Try it
From the data below, return the exact lines starting at the line containing "Task: Toggle the Regular exp. checkbox" and ending at the line containing "This screenshot has width=1055, height=594.", both included, and nothing else.

Material provided

· · ·

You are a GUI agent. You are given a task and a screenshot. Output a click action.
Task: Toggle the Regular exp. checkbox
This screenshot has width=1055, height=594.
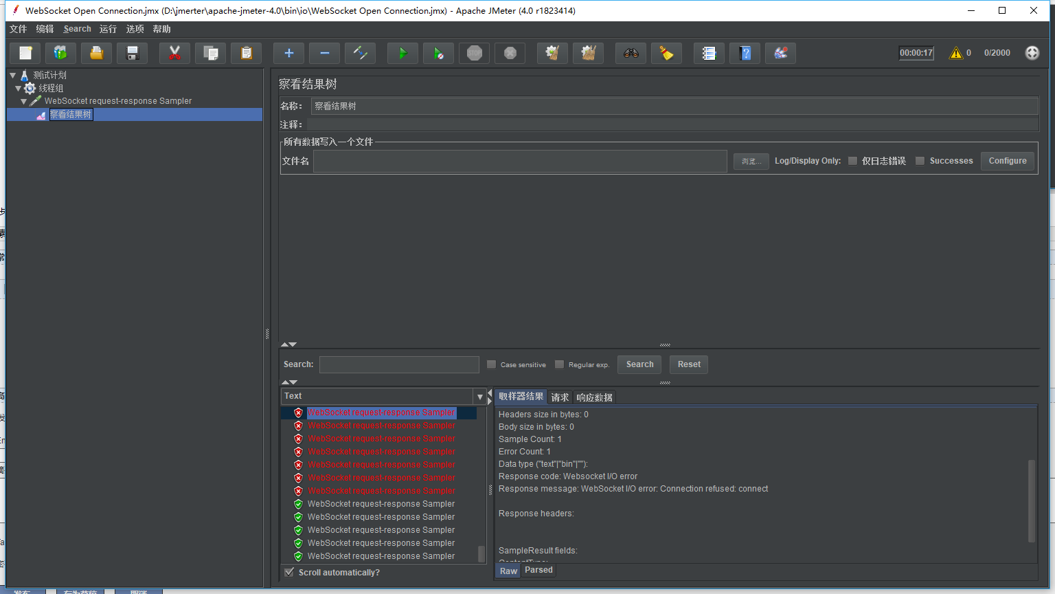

· · ·

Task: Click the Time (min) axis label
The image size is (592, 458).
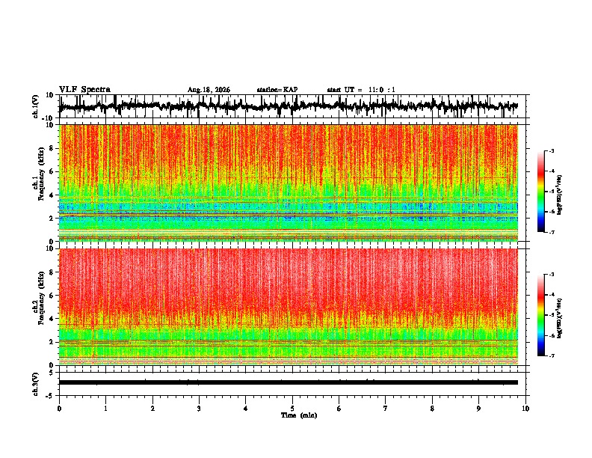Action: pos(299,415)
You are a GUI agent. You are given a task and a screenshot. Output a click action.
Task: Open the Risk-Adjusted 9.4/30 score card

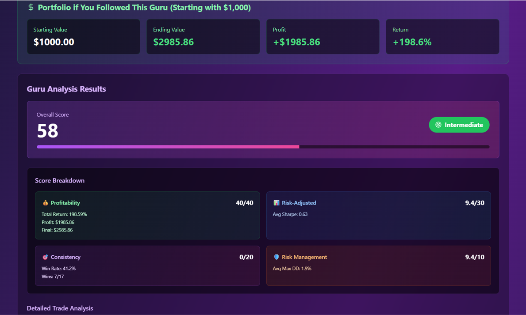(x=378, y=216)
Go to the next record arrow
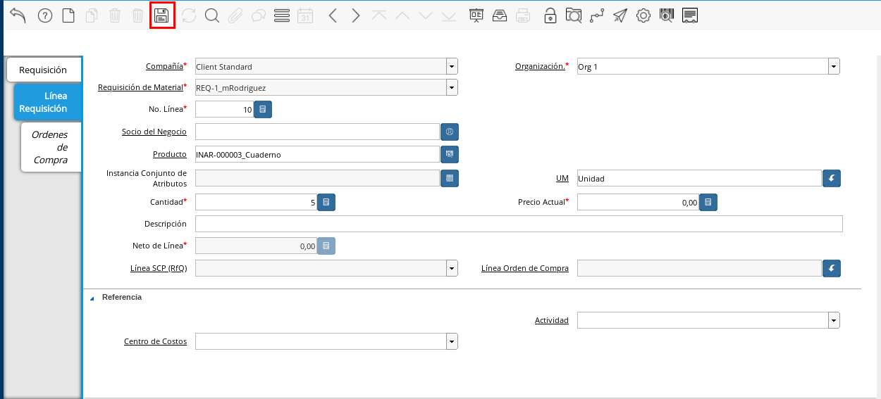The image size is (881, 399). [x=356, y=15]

· · ·

Response for this exercise
Task: Toggle the Regular exp. checkbox
This screenshot has width=1055, height=594.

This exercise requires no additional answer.